Johann Wilhelm Hertel’s violin sonatas are instructive examples regarding issues of mid-eighteenth century performance practice of solo sonatas with basso continuo accompaniment. At the same time they introduce us to the instrumentalist Wilhelm Hertel and his workshop. This impression is rounded off by Hertel’s autobiography and his writings on music theory.
Granted the privilege of frequent journeys to Berlin he was able to study with another of his father’s friends, Franz Benda (1709–1786). This important violinist, singer, composer and pedagogue had been a student of Johann Georg Pisendel (1687–1755) in Dresden but also of the latter’s Berlin colleague, Johann Gottlieb Graun (1701/2–1771). With the help of Graun – who is said to have been unsurpassed in this craft – Benda especially perfected the technique of ornamenting his adagio movements. The ornamental sketches that Hertel prepared for his violin sonatas follow this tradition as well; this is verified by a comparison with the surviving embellishments of Benda’s violin sonatas.
There are a number of theories about Hertel’s reasons for preparing performing sketches for twelve of his altogether seventeen surviving sonatas.

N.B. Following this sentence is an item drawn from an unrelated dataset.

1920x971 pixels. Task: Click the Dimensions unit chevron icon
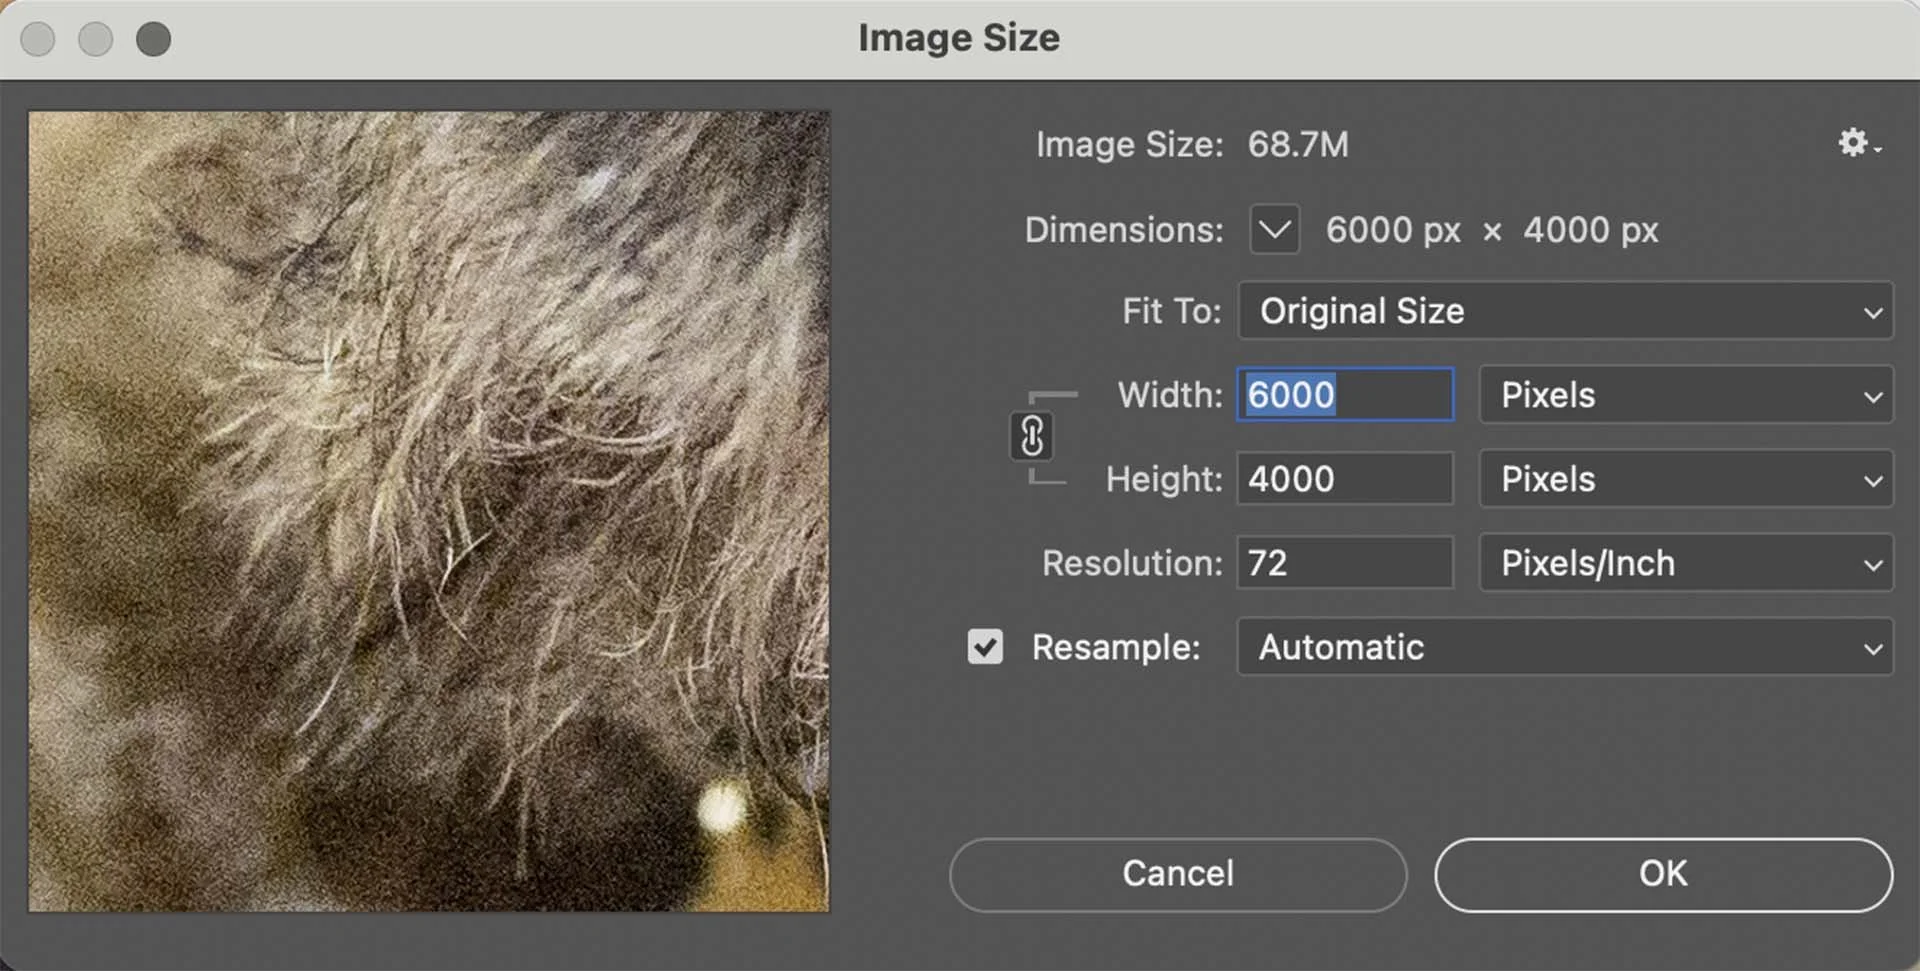(1274, 229)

On the one hand they might have resulted from his studies with Höckh and Benda. But it is also plausible that they represent teaching material for Hertel’s own pupils, for example Carl Friedrich Christian Fasch or Ludwig, the ducal prince of Mecklenburg. All of Hertel’s sonatas follow the same movement plan, slow – fast – fast, familiar also from Carl Höckh’s violin sonatas and many of Franz Benda’s “violin solos”. There are many reasons to assume that Hertel composed his violin sonatas in the decade between about 1745 and 1755, i.e. towards the end of his career as a violinist.